I can't put a colour on the pain.

Monday, April 23, 2012

Drabble: Charred

This one comes before Unexpected Undercurrents.

The story so far.

--.


Ashi was waiting at the door, immaculately dressed as usual. ‘You’re zippy today!’ Her tone was pleasant, and it sounded all the more accusing for that, for her roommate was unusually adrift that morning. Rohini hesitated, then spoke softly, ‘I had a strange dream last night.’

Ashi, too impatient to notice any implications beyond the words, snapped: ‘We’re already late, wake up!’

Rohini, suddenly furious at herself for bothering, threw down her comb with force and flounced out the room. If she wasn’t feeling zippy, it didn’t mean she inflicted it on others, not when she didn’t understand it herself.

Monday, April 16, 2012

Friday, April 13, 2012

pome-let.

When I die, my dear,
think of me,
a flower that bloomed
along a quiet path.



---
I wrote it about this time last year.

Wednesday, March 28, 2012

Random awesomeness

Between March and June, last year, there was...

"A King!"

No, my dear readers, you're mistaken. There was a piece of wood. Oops, that's Pinocchio. (Ahem.) Between March and June 2011, there waz Crabby. He began as a ghost, and... well, read on.




He's a thing of the past, now. We'd once speculated that he was scuttling around in ze sand, looking for gems for sister dearest, but he's gone. When you go, you're gone forever, and all that.



Saturday, March 24, 2012

You come and go



When you go, you're gone forever,
you string along, you string along.

-Culture Club: Karma Chameleon

Saturday, March 10, 2012

Double Drabble: Pleased to meet you, I'm sure


Advait, I'm told, is quite fond of narrating this story:
--
There he was, he begins his tale, minding his own business, and suddenly his books are gone, and this petite girl is scurrying away with them. She leads him on a merry chase (everybody's staring at them) and stops only when he upsets a chair. 'Shh,' she then has the audacity to say, 'we're in a library'.

He sends her his most fearful glare: 'Give me my books.' She flips over the cover of his notebook. ‘My apologies, Mister Advait How-ever-you-pronounce-it,' she says, and hands it to him. He looks pointedly at the reference book.

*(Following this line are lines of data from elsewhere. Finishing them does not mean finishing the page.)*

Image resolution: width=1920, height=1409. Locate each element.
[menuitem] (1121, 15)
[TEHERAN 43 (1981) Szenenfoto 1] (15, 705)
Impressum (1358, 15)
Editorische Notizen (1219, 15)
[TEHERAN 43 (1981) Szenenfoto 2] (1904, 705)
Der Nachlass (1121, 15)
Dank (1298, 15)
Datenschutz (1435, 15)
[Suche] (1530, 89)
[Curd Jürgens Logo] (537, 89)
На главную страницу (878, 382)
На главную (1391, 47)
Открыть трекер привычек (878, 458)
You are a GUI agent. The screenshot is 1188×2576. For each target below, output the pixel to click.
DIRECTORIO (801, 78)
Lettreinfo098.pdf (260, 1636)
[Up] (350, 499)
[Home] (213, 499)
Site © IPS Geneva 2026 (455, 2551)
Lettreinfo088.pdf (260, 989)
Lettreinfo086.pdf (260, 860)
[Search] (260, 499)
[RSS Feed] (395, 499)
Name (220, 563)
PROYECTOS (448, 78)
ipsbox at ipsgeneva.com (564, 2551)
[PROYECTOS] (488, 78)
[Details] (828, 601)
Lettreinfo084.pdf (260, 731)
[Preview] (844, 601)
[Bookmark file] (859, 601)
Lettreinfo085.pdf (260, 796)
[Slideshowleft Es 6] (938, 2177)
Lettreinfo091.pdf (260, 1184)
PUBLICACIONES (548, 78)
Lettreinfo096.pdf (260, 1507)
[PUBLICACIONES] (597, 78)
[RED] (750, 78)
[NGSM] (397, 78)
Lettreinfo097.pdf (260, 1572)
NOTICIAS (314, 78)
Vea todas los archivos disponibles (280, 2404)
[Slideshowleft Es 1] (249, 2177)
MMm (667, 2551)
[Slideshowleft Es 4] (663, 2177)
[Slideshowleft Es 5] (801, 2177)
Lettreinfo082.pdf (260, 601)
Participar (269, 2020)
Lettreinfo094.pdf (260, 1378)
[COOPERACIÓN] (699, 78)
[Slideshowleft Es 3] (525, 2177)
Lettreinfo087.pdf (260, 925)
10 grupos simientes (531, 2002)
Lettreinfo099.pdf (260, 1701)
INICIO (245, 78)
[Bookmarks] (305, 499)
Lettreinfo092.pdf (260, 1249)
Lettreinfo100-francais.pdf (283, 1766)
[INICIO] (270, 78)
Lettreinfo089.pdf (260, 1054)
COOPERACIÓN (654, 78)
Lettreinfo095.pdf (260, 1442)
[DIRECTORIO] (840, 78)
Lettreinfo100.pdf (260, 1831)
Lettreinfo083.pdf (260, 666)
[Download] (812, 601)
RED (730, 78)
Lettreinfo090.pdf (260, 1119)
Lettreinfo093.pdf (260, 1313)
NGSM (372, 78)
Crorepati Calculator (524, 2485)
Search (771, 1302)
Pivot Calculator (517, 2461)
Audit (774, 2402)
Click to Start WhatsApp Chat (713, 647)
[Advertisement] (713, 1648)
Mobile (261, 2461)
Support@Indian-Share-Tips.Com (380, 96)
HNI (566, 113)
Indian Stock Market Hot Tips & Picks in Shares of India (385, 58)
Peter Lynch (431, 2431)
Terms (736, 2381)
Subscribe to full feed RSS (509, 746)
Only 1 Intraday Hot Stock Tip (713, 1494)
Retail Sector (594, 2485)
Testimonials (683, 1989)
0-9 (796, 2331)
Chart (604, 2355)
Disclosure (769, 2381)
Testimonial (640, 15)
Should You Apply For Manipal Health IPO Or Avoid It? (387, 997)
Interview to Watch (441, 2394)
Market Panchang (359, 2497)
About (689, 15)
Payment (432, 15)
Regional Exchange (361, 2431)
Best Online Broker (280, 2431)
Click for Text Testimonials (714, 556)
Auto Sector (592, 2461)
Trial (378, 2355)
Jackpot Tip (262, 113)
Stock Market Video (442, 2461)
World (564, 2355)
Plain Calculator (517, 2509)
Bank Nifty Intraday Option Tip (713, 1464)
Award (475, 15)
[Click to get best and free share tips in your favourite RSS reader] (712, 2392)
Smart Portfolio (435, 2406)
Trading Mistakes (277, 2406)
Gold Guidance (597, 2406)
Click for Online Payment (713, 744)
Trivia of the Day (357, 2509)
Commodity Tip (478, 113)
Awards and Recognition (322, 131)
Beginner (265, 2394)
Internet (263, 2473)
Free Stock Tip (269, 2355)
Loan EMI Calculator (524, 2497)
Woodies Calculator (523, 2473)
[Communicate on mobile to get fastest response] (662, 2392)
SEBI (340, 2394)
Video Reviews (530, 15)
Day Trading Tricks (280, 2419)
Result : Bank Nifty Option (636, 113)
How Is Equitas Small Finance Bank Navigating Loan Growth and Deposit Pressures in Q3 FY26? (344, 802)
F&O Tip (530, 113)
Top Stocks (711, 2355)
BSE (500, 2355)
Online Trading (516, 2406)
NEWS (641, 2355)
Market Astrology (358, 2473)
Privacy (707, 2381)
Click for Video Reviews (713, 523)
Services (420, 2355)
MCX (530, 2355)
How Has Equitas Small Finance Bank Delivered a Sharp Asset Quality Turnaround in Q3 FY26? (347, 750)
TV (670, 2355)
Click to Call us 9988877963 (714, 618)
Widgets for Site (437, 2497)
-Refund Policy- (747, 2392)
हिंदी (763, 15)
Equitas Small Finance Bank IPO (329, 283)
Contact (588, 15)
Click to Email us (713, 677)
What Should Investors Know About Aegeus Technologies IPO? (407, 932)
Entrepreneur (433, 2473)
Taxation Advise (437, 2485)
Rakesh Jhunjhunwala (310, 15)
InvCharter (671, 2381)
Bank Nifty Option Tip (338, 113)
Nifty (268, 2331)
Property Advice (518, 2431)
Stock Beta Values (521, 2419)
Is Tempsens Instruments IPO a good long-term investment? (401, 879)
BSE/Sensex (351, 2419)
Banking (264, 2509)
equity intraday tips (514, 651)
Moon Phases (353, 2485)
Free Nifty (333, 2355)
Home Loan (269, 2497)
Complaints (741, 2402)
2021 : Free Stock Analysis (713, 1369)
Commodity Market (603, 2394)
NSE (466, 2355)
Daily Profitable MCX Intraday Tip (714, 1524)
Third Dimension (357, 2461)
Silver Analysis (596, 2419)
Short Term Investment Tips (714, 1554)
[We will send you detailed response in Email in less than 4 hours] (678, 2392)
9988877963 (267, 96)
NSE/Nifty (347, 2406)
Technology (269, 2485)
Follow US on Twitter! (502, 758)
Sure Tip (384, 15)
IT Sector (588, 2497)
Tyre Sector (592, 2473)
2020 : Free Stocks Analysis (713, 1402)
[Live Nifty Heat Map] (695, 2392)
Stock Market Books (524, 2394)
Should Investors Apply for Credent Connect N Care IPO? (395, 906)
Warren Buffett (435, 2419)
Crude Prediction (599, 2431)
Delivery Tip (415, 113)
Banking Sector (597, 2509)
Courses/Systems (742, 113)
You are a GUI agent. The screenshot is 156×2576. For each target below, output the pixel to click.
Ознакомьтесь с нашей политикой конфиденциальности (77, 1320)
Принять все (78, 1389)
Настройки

‘Nuh uh,’ she says, smiling brilliantly, ‘this ain’t yours.’ And you really can’t blame him for exclaiming, 'you, Madame What-ever-your-name-is, are insane!' But he's beginning to smile back.

She tucks the offending book under her arm, and starts counting on her fingers. 'You're the seventh person who's said that,’ she says, finally looking up. 'Seven's a lucky number, isn't it?'

‘Remarkably so,’ he agrees, smiling fully now; he'd pinched the book while she was busy counting.
--

Rohini, if she's present, always mutters 'lucky bastard!' at the end of it. But her eyes are laughing.

----------------------------------------------------------
Oh, and, I compiled this index of them stories, 'the story so far', so to speak. Which, if you think, in context of this p'ticular post, should be, 'the story after this.'

Tuesday, February 21, 2012

  it will never
  pass into nothingness; but still will keep
  a bower quiet for us



--
From Endymion, by Keats

Thursday, February 9, 2012

This one's for jiji:



Piglet sidled up to Pooh from behind. "Pooh!" he whispered. "Yes, Piglet?" "Nothing," said Piglet, taking Pooh's paw. "I just wanted to be sure of you."


-A. A. Milne 





And because I can not resist adding another pic,


Friday, February 3, 2012

Something like a rant

I'm talking, today, of a movie called 'geet gata chal'. I loved it, I did. I thought the hero had too much of that goodness, and innocence, and that that we call तेज in Hindi. But I hadn't much problem with that, no, I delighted in it all. Got a lil wistful, too.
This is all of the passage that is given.